## Prompt
Print the data exactly as it is given, please.

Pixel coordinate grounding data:
_ _ _ _ _ _ _

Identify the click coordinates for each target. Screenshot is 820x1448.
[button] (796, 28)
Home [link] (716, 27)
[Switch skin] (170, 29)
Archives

_ _ _ _ _ _ _

## Your solution
Identify the click coordinates for each target. Screenshot is 820x1448.
[button] (796, 28)
Home [link] (716, 27)
[Switch skin] (170, 29)
Archives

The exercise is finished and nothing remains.